Arbuscular mycorrhizal fungi are important for healthy soils and crops. A pan-European study shows that plant-protection products adversely affect these fungi, reducing their ability to supply plants with phosphorus via their roots.
Arbuscular mycorrhizal fungi or AMF, which account for around 20 to 30% of the microbial biomass of a soil, form a symbiotic association with plants, supplying them with phosphorus and other elements. This free service provided by nature must be looked after, since it helps keep the soil healthy and can contribute to plant yield. Agroscope, FiBL, INRAe (France) and the universities of Zurich (Switz.), Berlin (Germany), Greenwich (UK), Madrid (Spain) and Uppsala (Sweden) studied arable and grassland soils throughout Europe and conducted experiments in greenhouses. Their aim: to discover from two studies the conditions under which AMF pass on the most phosphorus to plants, and what factors influence the amount and diversity of these beneficials in the field.
Response to fungicides and excessively high nutrient levels
The first study showed clearly that AMF in grassland are more efficient at passing on phosphorus to plants than AMF in arable land: on average, 64% more phosphorus reached the plants in the former than in the latter. What was the reason for this? Tillage, fertilisation and fungicide use reduced the diversity and quantities of AMF as well as their ability to establish a symbiotic relationship with the plant roots. Furthermore, the study showed that in fields where fungicides were used, AMF imparted on average 43% less phosphorus to plants than in arable soils without fungicide use.
Plant-protection product residues also in organic soils
In a second study, plant-protection product residues were examined on 100 arable and vegetable-crop fields in Switzerland. Plant-protection product residues were found in all of the tested soils, their numbers ranging from 3 to 32; however, in vegetable production the concentrations were on average 79% higher than in arable soils.

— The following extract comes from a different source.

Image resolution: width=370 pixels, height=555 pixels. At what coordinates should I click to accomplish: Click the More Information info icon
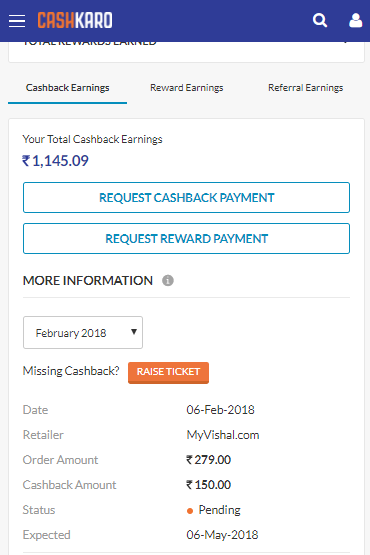pos(168,281)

On average, 85% fewer residues were found in organic soils, whether used for arable or vegetable production. Nevertheless, the value never fell to zero. Even twenty years after conversion to organic production, up to 16 plant-protection products could be detected in the soil. Even some plant-protection products which, according to their half-life, should have disappeared long ago were still present in trace quantities. In addition, these two studies confirmed that plant-protection products had a negative effect on AMF; the more plant-protection product residues in the soil, the less AMF were to be found there.

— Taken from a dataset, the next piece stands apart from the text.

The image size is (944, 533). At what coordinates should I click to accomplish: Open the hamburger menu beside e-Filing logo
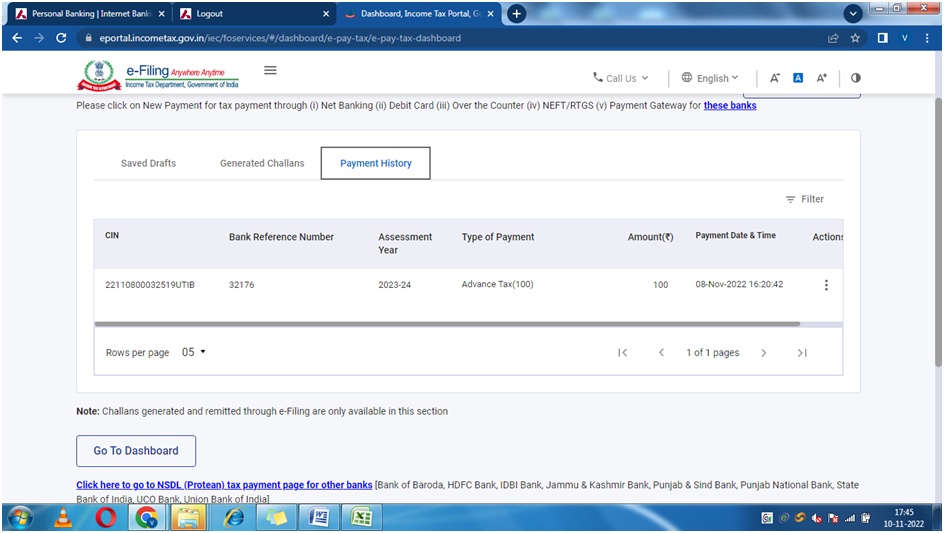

- Fungicide use, ploughing and fertiliser application reduce the variety and quantity of arbuscular mycorrhizal fungi (AMF) as well as their ability to establish a symbiotic relationship with plant roots.
- By contrast, cultivating a variety of crops in an optimally coordinated rotation can help reduce diseases, and thus reduce fungicide use.
- Various studies also show that surface cover has a positive effect on AMF and on soil quality in general.
- Plant-protection product residues were found in all of the examined soils. Individual substances were detected even twenty years after conversion to organic cultivation.
- In the plant-breeding programmes at the research institutions, the focus should be on crop varieties that are better than existing varieties at establishing a symbiotic relationship with AMF.